By Stuart Grant with Douglas Abbot behind the camera
Some big things happened in 1969. The Beatles performed at their last public appearance on the roof of Apple Records, Concorde conducted its first test flight in France, the Boeing 747 Jumbo Jet debuted, more than 350 000 partygoers attended Woodstock, and then there was that small matter of a man landing on the moon… On the local motoring front there were a few notable announcements, but in hindsight one of the most influential of these was the April announcement of the Datsun 510 series – what we all came to know as the Datsun 1600.

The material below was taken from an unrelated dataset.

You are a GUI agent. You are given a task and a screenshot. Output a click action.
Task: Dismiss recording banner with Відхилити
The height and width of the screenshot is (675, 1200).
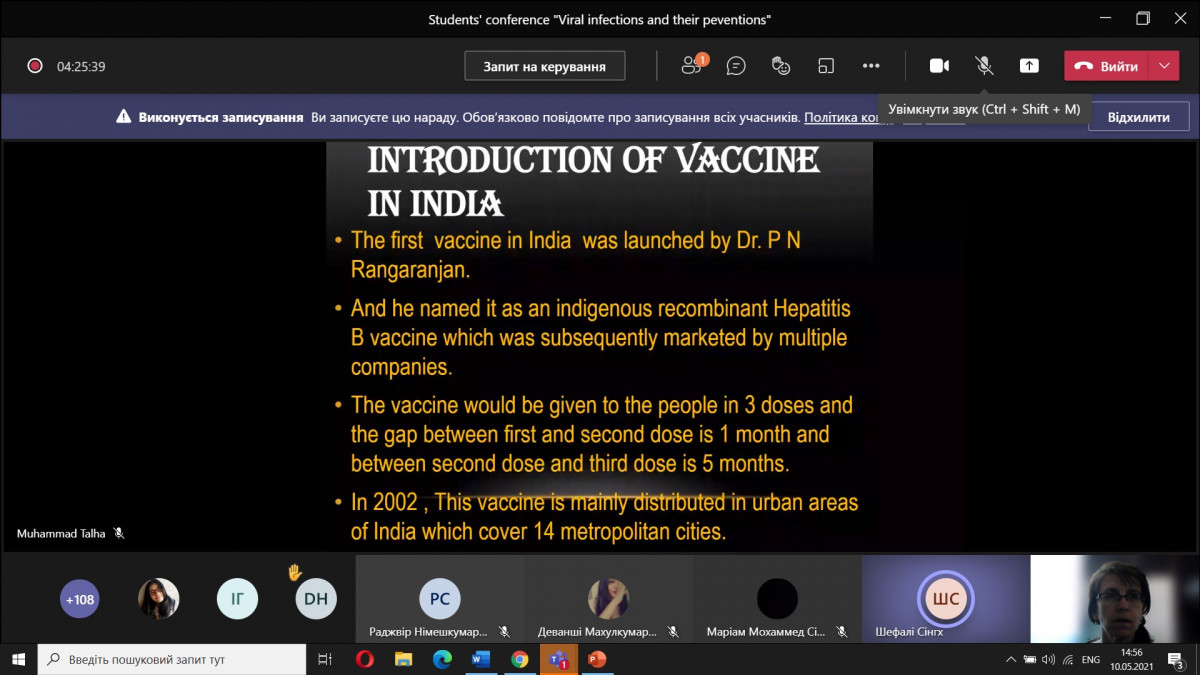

Before getting into this somewhat personal SSS story, let’s take a brief stroll through the sporting saloon’s history. Following WWII, Datsun (Nissan) teamed up with British car maker Austin and collaborated to produce the Datsun Bluebird L210. A small, entry-level car, it went head to head with the Volkswagen Beetle but clearly didn’t sell as well. In order to increase sales and target a more international (read: American) market, Datsun designers churned out a new, larger and more contemporary-styled P310 version in 1959. In this guise, Bluebird sales improved, but the car was still seen as a little too British by the American market. When the agreement between the Japanese outfit and Austin ended in 1960, it left Datsun/Nissan president Yutaka Katayama, who believed empathically in his designers’ abilities, a clean slate on which to design a fresh Bluebird with the American desires in mind. With Pininfarina lending a hand, the 410 series launched in September 1963 and the Bluebird, following Italian trends, started finding real favour across the pond. It still didn’t tick the must-have-at-any-cost box, though.